**ЗАДАНИЯ**
1 > Ответьте по отрывку о Жуковском на три вопроса:
(а) Когда он заканчивал перевод «Наля и Дамаянти»?
(б) Сколько страниц было в этой поэме?
(в) Что он окончательно решил в исходе 1841 года?
2 > Подхватите отрывок о работе Жуковского над «Налем и Дамаянти» и продолжите его сразу после последнего предложения.

**ОТРЫВОК**
........

Она видела, как он заботливо благоустраивал дом, — комнаты приобретали благородный, поэтический вид, — всюду были бюсты, гравюры, книги... В его кабинете появился высокий стол (такой, как в Петербурге), за которым он, с утра, писал стоя. Он заканчивал осенью 1841 года перевод «Наля и Дамаянти». Читал жене Рюккертов текст, затем то же (отрывок из «Махабхараты») в переводе Боппа и еще какой-то перевод... Он был ласков, деятелен. Не пытался мучить жену изучением русского языка. Трудно было ему, когда он замечал, что мысль его о своем семейном будущем упиралась как бы в черную стену. Он боролся с отчаянием. Это было тем труднее, что он ослаб телом, устал.
Он уже почти кончил работу над «Налем и Дамаянти»; надо было переписать эту большую, в 200 страниц, поэму. «Здесь писаря русского, — пишет он в Петербург, — с начала мира не бывало; надобно самому приниматься за скучный труд, который, конечно, продолжится с месяц, и это от того, что у меня глаза хворают. После обеда и ввечеру при свечах не могу ни читать, ни писать, и чтобы не испортить глаз совсем, должен себе в этом отказывать». В конце декабря он послал поэму в Петербург, сопроводив ее словами: «Эта индейская поэзия имеет прелесть несказанную, и светлая простота ее стоит наравне с гомерическою». Конечно, и «Наль и Дамаянти» были подходом Жуковского к Гомеру, к «Одиссее»... Именно в исходе 1841 года решил он окончательно, что посвятит конец своей жизни переводу «Одиссеи», а если бог даст — и «Илиады»...

........

**ИСХОДНЫЕ ДАННЫЕ**
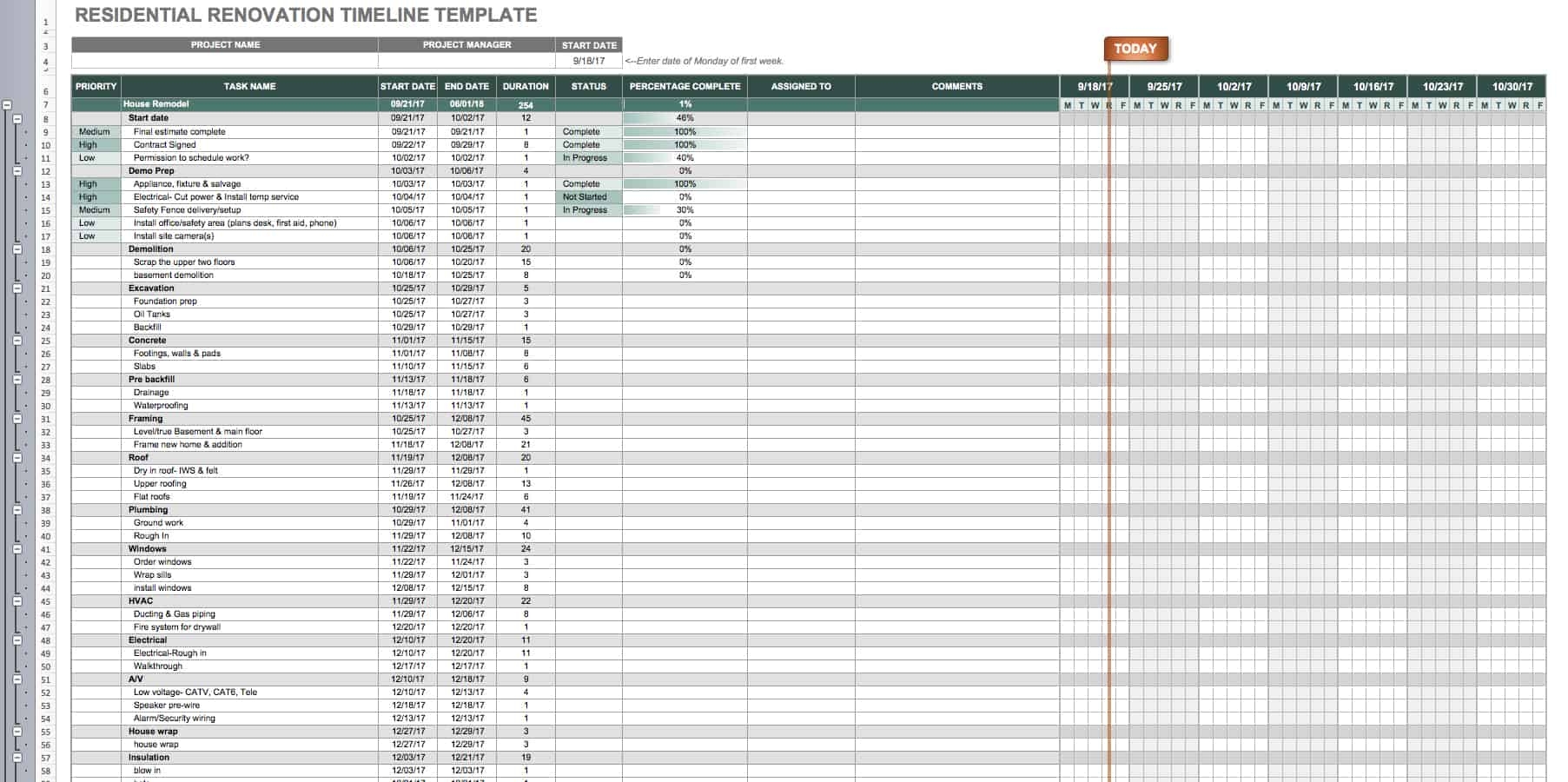Collapse the Concrete row group
The width and height of the screenshot is (1568, 782).
click(x=19, y=340)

........

**ОТВЕТЫ**
1 >
(а) Осенью 1841 года.
(б) 200 страниц.
(в) Посвятить конец своей жизни переводу «Одиссеи», а если бог даст, то и «Илиады».

2 >
Разом увидел он все неисчислимые трудности этой работы, но понял также, что само Провидение (или Судьба, или Логика жизни — как ни назови) поставило его перед необходимостью совершить этот подвиг. «Лирическая, вдохновенная пора поэзии для меня миновалась; могу быть только болтливым сказочником, как то бывает со всеми под старость; и если воображение мое, охлажденное временем, не может более вымышлять, то могу по крайней мере рассказывать за другими. Хочу передать России Гомеровы сказки и принялся за перевод «Одиссеи», — пишет Жуковский в Петербург. «Я перевожу Одиссею, — сообщает он в другом письме. — С греческого, — спросите вы? Нет, не с греческого, а вот как: здесь есть профессор, знаток греческого языка; он переводит мне слово в слово Одиссею, т. е. под каждым греческим словом ставит немецкое. Из этого выходит немецкая галиматья; но эта галиматья дает мне порядок слов оригинала и его буквальный смысл; поэтический же смысл дает мне немецкий перевод Фосса и несколько других переводов в прозе: один немецкий и два французских и еще один архиглупый русский (в прозе). Из всего этого я угадываю истинный смысл греческого оригинала и стараюсь в переводе своем наблюдать не только верность поэтическую — что главное — но и верность буквальную, сохраняя по возможности самый порядок слов... Для чего я выбрал этот труд? Для того, чтобы дать себе великое наслаждение выразить на нашем языке во всей ее детской простоте поэзию первобытную: буду стараться, чтобы в русских звуках отозвалась та чистая гармония, которая впервые раздалась за 3.000 лет перед сим под ясным небом Греции. Это наслаждение полное. Новейшая поэзия, конвульсивная, истерическая, мутная и мутящая душу, мне опротивела». «Перевод Одиссеи, если он удастся, будет памятником, достойным отечества, и который хочу я оставить ему на своей могиле», — пишет Жуковский. Дюссельдорфский эллинист профессор Грасгоф собственноручно переписал по-гречески «Одиссею», поставив под каждым греческим немецкое слово с объяснением грамматического смысла первого...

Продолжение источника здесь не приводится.